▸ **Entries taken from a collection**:
════════════════════

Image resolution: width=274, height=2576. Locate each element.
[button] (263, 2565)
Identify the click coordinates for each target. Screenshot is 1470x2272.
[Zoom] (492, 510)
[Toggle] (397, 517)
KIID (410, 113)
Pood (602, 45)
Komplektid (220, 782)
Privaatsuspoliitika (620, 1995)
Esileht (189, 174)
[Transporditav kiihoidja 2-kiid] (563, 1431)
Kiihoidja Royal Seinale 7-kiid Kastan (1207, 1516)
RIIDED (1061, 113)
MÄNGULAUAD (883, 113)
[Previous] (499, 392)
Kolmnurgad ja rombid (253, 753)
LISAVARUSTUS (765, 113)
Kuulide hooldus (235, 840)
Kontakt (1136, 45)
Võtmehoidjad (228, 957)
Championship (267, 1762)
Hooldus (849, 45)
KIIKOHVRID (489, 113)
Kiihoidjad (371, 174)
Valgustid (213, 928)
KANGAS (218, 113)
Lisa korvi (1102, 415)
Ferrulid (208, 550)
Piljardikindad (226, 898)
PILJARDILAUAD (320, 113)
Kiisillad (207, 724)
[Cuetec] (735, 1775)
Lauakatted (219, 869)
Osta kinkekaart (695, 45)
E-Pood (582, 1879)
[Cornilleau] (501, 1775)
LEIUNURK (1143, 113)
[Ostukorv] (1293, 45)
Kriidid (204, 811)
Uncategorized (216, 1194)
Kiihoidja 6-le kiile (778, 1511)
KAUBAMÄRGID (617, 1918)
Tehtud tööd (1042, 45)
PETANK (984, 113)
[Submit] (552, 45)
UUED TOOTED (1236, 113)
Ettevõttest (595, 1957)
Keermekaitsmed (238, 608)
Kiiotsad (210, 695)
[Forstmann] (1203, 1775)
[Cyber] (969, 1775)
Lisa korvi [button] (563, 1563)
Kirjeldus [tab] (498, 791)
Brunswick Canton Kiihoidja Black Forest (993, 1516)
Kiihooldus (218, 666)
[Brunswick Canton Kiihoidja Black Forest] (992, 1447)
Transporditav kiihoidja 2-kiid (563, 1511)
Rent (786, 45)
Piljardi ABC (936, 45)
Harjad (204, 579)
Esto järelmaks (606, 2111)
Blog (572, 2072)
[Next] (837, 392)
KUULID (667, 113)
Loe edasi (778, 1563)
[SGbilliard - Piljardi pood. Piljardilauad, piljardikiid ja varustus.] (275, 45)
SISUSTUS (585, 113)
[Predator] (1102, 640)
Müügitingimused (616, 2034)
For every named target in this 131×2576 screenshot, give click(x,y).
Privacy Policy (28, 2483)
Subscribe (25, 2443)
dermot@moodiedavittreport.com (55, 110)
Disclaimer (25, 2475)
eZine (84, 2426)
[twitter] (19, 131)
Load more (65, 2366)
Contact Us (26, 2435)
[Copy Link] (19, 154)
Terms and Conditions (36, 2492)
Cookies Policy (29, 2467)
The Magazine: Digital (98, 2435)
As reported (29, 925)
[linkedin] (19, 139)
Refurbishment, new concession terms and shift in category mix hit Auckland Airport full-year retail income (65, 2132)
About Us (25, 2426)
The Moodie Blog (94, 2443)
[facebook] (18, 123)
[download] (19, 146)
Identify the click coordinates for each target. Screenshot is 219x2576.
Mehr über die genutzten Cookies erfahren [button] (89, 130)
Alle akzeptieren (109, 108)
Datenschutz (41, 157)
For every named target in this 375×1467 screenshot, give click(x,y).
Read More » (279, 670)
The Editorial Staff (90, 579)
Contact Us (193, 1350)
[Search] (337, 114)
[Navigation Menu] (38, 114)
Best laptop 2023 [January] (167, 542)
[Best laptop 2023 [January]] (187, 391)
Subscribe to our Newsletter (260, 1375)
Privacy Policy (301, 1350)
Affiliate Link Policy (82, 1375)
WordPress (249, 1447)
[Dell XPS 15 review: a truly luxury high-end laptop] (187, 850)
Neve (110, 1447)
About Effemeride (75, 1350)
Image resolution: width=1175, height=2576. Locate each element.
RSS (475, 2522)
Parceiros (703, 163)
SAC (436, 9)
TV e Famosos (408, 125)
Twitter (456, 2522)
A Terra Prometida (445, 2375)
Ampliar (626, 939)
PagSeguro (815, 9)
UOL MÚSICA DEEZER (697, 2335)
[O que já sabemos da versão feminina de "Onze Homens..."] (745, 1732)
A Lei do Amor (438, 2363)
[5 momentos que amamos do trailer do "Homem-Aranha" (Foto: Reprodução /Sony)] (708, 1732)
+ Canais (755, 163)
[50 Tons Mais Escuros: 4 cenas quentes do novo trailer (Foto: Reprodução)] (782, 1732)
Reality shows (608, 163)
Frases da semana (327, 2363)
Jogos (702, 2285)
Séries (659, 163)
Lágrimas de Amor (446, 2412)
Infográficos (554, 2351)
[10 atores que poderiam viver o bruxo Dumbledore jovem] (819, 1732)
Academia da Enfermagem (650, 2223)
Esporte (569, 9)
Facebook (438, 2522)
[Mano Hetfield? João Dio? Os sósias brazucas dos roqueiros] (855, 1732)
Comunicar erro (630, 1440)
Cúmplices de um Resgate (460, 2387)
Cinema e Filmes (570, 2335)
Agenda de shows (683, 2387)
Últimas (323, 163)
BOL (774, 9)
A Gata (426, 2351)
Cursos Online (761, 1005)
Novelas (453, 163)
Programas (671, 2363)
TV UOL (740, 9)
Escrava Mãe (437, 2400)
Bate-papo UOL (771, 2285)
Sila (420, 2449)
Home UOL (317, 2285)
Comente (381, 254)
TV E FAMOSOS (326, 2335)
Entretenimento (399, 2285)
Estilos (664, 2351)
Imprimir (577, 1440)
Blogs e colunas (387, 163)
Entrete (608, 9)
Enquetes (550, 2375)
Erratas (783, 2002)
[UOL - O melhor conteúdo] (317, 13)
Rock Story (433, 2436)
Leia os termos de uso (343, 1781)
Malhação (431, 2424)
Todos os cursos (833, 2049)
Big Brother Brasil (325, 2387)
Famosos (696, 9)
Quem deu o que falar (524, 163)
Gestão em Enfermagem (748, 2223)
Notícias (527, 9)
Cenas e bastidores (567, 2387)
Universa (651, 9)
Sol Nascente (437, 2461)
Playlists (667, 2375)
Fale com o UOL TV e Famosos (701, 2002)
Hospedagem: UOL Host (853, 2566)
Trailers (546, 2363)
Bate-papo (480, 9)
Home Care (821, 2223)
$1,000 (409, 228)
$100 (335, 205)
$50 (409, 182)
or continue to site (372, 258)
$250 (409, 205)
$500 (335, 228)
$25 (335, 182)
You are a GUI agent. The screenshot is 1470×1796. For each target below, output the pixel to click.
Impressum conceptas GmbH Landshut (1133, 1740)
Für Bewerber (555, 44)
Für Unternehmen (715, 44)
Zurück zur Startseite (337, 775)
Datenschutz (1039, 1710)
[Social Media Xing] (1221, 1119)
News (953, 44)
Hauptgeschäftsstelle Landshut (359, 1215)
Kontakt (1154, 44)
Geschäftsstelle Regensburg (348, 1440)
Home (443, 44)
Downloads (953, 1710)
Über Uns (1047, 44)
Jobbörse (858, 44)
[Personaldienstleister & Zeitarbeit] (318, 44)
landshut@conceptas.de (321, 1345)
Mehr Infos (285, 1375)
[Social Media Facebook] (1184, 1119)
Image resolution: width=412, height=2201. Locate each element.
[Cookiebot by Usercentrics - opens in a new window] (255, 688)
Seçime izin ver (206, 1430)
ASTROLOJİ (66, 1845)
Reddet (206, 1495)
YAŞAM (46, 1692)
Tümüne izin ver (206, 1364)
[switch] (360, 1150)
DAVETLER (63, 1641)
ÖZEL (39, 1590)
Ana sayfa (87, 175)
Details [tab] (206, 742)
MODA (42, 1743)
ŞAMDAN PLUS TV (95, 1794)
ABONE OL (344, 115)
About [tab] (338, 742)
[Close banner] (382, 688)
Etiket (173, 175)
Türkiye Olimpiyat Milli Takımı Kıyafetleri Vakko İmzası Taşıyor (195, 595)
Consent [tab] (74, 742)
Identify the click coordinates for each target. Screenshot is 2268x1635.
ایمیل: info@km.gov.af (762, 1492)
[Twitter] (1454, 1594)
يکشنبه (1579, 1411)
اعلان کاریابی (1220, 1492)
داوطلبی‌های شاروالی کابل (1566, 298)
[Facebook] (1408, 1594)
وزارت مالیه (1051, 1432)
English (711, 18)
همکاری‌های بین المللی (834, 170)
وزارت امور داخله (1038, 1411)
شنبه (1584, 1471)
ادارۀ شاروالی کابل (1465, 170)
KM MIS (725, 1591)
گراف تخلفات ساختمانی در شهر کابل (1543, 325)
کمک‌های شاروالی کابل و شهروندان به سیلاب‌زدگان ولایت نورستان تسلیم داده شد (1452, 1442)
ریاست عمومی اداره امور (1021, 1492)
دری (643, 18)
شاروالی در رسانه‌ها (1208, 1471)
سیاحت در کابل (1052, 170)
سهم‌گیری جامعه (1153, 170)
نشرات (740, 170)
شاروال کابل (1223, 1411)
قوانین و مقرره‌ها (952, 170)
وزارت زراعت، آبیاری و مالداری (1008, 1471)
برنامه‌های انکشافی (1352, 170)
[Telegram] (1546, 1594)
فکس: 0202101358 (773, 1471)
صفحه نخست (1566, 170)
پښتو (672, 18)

════════════════════

▸ **PROBLEM DESCRIPTION**: Only the lines above from the one with "For every named target in this 375×1467" up to and including the one with "Jogos (702, 2285)" should be repeated, exactly as written.

▸ **TASK RESULT**:
For every named target in this 375×1467 screenshot, give click(x,y).
Read More » (279, 670)
The Editorial Staff (90, 579)
Contact Us (193, 1350)
[Search] (337, 114)
[Navigation Menu] (38, 114)
Best laptop 2023 [January] (167, 542)
[Best laptop 2023 [January]] (187, 391)
Subscribe to our Newsletter (260, 1375)
Privacy Policy (301, 1350)
Affiliate Link Policy (82, 1375)
WordPress (249, 1447)
[Dell XPS 15 review: a truly luxury high-end laptop] (187, 850)
Neve (110, 1447)
About Effemeride (75, 1350)
Image resolution: width=1175, height=2576. Locate each element.
RSS (475, 2522)
Parceiros (703, 163)
SAC (436, 9)
TV e Famosos (408, 125)
Twitter (456, 2522)
A Terra Prometida (445, 2375)
Ampliar (626, 939)
PagSeguro (815, 9)
UOL MÚSICA DEEZER (697, 2335)
[O que já sabemos da versão feminina de "Onze Homens..."] (745, 1732)
A Lei do Amor (438, 2363)
[5 momentos que amamos do trailer do "Homem-Aranha" (Foto: Reprodução /Sony)] (708, 1732)
+ Canais (755, 163)
[50 Tons Mais Escuros: 4 cenas quentes do novo trailer (Foto: Reprodução)] (782, 1732)
Reality shows (608, 163)
Frases da semana (327, 2363)
Jogos (702, 2285)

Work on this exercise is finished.